Затем он сказал мне, что старые картины и статуи были уничтожены - отчасти по той же причине, отчасти потому, что не нравились обществу Белой Тесемки, вошедшему теперь в большую силу, а новое искусство и литература были запрещены потому, что подобные вещи не согласуются с принципами равенства. Они заставляли людей мыслить, а мыслящие люди становились умнее неразмышляющих, и те, кто не хотел мыслить, воспротивились, и, будучи в большинстве, запретили все это.
– Много ли работают ваши граждане ежедневно?
– Три часа. После чего остаток дня всецело принадлежит им.
– Ага! Вот мы и подошли к тому, что мне нужно, - заметил я.
– Что же вы делаете в продолжение двадцати с лишком часов?
– О, мы отдыхаем.
– Как? Двадцать один час отдыхаете?
– Да, отдыхаем, размышляем и разговариваем.
– О чем же вы думаете и беседуете?
– О чем?! О том, как скверно было жить в старое время, и о том, какую счастливую жизнь мы теперь ведем, и... и... о назначении человечества!
– А что вы разумеете под этим? В чем заключается назначение человечества, по вашему мнению?
– О! В том, чтобы жить, как теперь, даже в еще большем равенстве, чтобы еще больше работ производилось электричеством, чтобы у каждого было два голоса вместо одного, чтобы...
– Еще один вопрос - не отнимаю ли я у вас времени расспросами?
– О, нет. Наша беседа входит в счет моей обязательной трехчасовой работы для государства.
– Меня это радует. Мне было бы очень неприятно отнимать у вас время вашего отдыха, но мне хотелось бы задать вам еще один вопрос: много ли людей в ваше время совершают самоубийства?
– Нет, этого с нами никогда не случается.
Я вгляделся в физиономии проходивших мимо нас мужчин и женщин. Почти на всех лицах застыло терпеливое, почти унылое выражение. И вдруг я вспомнил. Это то самое выражение, которое я всегда замечал на мордах лошадей и быков, которых мы держали в старом мире. Нет, этим людям не придет в голову мысль о самоубийстве.

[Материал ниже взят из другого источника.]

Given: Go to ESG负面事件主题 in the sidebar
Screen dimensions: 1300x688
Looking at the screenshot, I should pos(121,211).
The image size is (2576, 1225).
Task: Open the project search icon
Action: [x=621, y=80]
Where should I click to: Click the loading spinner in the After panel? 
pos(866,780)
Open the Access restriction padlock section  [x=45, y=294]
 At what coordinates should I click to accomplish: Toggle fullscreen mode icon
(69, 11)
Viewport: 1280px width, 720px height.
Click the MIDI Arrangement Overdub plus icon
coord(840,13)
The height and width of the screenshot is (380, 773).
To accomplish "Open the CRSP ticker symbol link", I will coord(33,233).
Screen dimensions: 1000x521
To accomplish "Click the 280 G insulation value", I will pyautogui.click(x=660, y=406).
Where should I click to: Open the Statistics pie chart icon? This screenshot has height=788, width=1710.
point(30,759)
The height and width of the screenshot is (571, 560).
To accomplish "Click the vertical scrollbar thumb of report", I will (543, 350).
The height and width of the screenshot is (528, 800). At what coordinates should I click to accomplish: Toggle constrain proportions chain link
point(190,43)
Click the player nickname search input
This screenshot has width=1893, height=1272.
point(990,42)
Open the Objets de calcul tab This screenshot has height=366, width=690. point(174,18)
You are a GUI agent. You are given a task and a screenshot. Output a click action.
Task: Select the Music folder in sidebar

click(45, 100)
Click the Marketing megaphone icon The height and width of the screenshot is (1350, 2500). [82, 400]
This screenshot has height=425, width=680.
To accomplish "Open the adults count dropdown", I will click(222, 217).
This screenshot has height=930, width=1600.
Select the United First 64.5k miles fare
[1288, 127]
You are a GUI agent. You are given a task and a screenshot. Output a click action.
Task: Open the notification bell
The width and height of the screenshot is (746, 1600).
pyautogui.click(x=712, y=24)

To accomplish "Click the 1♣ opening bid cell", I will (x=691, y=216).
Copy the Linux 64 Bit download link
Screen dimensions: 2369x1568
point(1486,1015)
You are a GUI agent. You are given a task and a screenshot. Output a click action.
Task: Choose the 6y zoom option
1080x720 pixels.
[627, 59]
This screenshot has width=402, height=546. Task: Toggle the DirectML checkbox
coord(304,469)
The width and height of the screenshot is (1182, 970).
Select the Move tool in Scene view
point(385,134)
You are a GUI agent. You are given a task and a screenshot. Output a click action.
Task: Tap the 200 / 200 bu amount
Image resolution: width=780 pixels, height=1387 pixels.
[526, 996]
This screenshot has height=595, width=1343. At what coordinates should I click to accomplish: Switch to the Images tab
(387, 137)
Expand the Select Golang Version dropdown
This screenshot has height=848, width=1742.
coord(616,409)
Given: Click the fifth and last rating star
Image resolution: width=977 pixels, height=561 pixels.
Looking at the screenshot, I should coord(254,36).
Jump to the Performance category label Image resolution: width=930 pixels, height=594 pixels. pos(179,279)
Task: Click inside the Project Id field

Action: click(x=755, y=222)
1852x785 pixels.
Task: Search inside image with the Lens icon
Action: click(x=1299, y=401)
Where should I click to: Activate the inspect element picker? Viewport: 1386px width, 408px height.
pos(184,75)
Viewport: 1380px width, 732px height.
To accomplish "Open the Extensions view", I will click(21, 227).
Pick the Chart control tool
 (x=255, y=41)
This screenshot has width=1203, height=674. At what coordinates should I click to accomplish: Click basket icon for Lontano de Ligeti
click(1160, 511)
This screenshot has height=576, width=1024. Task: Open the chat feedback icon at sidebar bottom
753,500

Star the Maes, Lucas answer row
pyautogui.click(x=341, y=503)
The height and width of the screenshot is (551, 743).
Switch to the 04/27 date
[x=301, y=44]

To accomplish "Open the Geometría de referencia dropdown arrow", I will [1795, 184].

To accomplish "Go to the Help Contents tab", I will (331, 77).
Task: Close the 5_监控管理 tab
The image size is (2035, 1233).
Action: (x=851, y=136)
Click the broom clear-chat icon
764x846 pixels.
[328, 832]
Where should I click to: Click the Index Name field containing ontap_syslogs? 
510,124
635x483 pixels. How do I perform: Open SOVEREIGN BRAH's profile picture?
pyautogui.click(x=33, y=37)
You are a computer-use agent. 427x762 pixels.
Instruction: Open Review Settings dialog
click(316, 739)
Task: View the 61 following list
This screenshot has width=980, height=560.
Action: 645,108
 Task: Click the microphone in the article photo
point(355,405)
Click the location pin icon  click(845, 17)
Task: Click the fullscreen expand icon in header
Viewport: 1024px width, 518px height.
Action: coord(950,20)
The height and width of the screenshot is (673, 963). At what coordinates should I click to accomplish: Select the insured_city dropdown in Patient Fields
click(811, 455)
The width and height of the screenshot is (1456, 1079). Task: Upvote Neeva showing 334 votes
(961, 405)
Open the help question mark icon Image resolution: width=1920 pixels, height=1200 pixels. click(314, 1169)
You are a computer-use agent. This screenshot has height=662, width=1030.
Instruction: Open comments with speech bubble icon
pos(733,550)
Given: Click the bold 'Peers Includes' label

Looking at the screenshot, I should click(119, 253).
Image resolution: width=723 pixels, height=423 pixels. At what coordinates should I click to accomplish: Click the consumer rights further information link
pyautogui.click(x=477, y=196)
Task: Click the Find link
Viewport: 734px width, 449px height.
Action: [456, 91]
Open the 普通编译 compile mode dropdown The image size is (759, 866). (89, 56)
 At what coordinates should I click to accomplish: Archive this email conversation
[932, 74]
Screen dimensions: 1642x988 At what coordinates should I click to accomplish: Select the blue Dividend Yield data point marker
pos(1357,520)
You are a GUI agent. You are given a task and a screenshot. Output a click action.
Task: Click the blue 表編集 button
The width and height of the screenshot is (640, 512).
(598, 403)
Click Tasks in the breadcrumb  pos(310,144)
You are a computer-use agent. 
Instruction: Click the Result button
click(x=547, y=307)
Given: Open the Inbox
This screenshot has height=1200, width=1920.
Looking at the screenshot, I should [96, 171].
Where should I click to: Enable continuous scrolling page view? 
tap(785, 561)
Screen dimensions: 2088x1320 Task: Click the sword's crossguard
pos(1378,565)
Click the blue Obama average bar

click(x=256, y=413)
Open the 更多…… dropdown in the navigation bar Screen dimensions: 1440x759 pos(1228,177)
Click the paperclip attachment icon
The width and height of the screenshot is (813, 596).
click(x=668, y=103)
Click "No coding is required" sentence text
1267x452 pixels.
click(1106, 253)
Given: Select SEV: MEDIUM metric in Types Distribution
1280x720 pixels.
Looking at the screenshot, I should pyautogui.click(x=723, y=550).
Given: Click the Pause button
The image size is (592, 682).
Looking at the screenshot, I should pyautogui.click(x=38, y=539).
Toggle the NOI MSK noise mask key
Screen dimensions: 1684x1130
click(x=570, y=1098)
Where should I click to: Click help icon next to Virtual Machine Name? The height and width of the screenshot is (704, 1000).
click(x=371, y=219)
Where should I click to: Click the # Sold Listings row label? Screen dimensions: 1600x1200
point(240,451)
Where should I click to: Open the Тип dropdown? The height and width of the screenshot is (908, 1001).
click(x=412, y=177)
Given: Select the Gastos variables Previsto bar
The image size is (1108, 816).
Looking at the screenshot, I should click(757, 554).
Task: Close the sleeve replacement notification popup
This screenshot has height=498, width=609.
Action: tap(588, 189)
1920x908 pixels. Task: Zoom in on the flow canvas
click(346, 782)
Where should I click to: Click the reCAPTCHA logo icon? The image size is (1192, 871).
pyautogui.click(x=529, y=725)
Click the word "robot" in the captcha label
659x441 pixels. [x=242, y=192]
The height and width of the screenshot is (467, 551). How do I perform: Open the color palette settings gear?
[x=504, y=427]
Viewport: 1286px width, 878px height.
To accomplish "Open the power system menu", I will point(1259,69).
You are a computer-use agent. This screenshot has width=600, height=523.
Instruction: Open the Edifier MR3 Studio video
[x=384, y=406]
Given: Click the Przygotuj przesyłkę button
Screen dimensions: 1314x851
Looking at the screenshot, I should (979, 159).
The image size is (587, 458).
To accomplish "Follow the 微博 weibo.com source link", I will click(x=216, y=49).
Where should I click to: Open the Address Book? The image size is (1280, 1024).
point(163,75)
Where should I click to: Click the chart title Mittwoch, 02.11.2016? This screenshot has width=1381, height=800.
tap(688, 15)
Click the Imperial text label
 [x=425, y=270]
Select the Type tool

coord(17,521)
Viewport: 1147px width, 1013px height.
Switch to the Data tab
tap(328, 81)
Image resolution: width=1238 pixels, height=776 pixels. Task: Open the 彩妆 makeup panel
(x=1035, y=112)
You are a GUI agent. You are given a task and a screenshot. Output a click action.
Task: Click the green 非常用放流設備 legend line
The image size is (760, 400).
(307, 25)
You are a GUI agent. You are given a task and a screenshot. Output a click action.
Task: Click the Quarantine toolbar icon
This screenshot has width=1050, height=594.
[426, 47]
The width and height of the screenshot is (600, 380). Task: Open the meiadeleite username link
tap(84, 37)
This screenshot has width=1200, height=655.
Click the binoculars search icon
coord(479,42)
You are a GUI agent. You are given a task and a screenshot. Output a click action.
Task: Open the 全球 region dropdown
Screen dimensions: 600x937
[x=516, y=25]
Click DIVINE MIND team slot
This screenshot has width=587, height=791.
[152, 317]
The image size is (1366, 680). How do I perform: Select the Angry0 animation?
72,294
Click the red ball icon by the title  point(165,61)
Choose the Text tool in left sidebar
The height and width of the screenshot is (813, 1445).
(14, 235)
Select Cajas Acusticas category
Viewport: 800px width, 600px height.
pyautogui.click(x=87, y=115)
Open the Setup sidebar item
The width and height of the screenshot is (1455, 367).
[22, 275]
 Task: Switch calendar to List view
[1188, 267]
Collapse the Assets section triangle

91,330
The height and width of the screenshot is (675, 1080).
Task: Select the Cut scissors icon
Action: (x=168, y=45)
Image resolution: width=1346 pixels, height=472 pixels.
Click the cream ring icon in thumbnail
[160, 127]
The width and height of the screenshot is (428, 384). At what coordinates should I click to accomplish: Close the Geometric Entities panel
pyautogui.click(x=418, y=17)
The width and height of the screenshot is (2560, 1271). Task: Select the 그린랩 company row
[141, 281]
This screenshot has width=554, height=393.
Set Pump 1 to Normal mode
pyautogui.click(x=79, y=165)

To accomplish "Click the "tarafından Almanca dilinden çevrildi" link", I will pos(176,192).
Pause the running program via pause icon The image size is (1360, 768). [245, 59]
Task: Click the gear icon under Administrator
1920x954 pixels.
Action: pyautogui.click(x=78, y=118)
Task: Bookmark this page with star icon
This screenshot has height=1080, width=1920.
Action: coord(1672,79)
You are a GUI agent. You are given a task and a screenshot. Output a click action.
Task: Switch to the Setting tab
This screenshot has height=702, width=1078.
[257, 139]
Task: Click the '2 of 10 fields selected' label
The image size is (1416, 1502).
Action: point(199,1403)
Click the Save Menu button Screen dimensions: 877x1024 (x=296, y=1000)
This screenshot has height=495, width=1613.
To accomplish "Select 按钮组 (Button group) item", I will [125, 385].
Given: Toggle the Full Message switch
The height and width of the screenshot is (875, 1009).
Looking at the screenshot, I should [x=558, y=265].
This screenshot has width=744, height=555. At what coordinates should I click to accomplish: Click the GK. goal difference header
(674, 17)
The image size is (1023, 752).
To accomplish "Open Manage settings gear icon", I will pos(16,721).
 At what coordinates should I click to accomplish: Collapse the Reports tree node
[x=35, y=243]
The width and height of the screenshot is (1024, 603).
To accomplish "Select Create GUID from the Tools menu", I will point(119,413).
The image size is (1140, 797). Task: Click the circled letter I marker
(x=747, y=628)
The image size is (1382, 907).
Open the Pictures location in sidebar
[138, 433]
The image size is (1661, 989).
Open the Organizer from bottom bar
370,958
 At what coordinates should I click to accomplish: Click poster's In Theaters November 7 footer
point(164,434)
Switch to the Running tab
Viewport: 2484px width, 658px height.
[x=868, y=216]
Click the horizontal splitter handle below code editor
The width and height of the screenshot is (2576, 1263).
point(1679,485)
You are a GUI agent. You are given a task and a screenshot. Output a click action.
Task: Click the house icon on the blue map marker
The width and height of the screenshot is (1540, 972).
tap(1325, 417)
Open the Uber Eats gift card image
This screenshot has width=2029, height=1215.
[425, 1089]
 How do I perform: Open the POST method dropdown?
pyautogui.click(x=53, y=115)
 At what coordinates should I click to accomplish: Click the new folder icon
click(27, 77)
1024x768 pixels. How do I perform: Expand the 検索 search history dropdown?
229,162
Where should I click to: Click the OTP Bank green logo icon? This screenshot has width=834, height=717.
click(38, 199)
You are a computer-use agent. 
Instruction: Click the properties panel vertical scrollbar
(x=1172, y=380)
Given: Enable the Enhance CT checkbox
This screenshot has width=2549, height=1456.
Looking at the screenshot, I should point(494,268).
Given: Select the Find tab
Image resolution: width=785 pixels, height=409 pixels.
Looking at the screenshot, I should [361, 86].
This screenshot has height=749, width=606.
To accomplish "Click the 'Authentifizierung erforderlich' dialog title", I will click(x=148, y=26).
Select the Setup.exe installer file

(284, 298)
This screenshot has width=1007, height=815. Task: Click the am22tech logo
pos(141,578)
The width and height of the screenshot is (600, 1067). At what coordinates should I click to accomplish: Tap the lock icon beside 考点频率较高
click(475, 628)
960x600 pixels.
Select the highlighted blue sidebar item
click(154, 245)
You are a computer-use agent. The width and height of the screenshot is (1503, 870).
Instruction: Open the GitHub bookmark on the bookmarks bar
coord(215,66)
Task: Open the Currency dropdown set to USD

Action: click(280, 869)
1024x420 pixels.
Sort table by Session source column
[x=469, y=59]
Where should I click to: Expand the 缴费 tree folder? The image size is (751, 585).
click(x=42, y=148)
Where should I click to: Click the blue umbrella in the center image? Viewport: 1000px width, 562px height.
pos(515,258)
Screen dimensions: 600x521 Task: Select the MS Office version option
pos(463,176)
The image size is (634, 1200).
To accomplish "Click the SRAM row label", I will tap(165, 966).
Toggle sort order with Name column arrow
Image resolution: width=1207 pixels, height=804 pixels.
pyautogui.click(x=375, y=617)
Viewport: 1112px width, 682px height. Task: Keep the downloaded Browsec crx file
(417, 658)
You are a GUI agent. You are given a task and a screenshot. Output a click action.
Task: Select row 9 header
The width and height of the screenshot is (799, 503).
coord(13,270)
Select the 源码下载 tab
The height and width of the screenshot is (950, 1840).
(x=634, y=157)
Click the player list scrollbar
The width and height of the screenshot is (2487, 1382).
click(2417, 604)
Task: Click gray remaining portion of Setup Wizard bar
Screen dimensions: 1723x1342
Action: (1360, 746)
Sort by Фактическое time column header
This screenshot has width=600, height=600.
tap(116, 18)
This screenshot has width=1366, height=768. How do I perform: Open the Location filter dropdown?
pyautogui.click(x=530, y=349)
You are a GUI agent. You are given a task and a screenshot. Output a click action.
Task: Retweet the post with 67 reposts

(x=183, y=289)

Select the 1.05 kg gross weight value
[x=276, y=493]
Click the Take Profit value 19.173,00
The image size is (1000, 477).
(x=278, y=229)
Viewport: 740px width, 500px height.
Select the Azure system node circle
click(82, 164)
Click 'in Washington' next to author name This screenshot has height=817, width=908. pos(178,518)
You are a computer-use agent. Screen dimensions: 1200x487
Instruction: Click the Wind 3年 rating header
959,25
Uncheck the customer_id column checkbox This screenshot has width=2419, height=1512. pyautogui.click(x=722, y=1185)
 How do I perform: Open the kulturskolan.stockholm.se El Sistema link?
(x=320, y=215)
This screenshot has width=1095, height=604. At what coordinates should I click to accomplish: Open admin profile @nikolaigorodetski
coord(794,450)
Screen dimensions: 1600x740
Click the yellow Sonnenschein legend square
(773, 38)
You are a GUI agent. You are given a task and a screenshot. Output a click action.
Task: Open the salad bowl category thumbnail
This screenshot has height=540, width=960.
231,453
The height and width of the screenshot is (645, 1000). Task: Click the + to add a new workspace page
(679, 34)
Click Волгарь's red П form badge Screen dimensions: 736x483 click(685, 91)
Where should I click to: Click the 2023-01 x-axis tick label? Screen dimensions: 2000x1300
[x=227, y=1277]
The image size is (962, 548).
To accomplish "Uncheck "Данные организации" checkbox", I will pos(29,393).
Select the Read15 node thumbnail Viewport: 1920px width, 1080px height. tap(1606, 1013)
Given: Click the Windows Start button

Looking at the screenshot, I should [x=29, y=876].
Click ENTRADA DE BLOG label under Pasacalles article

Странно! Отчего это все лица вокруг меня как бы заволокло туманом? И где мой спутник? И почему я сижу на мостовой? Чу! да это, право, голос миссис Биплз, моей старой хозяйки. Неужели и она спала тысячу лет? Она говорит, что теперь двенадцать часов - только двенадцать? Значит, я буду без умыванья до половины пятого? А я грязен, мне жарко и болит голова. Батюшки! Да я в постели! Неужели это был сон? И я снова в девятнадцатом веке?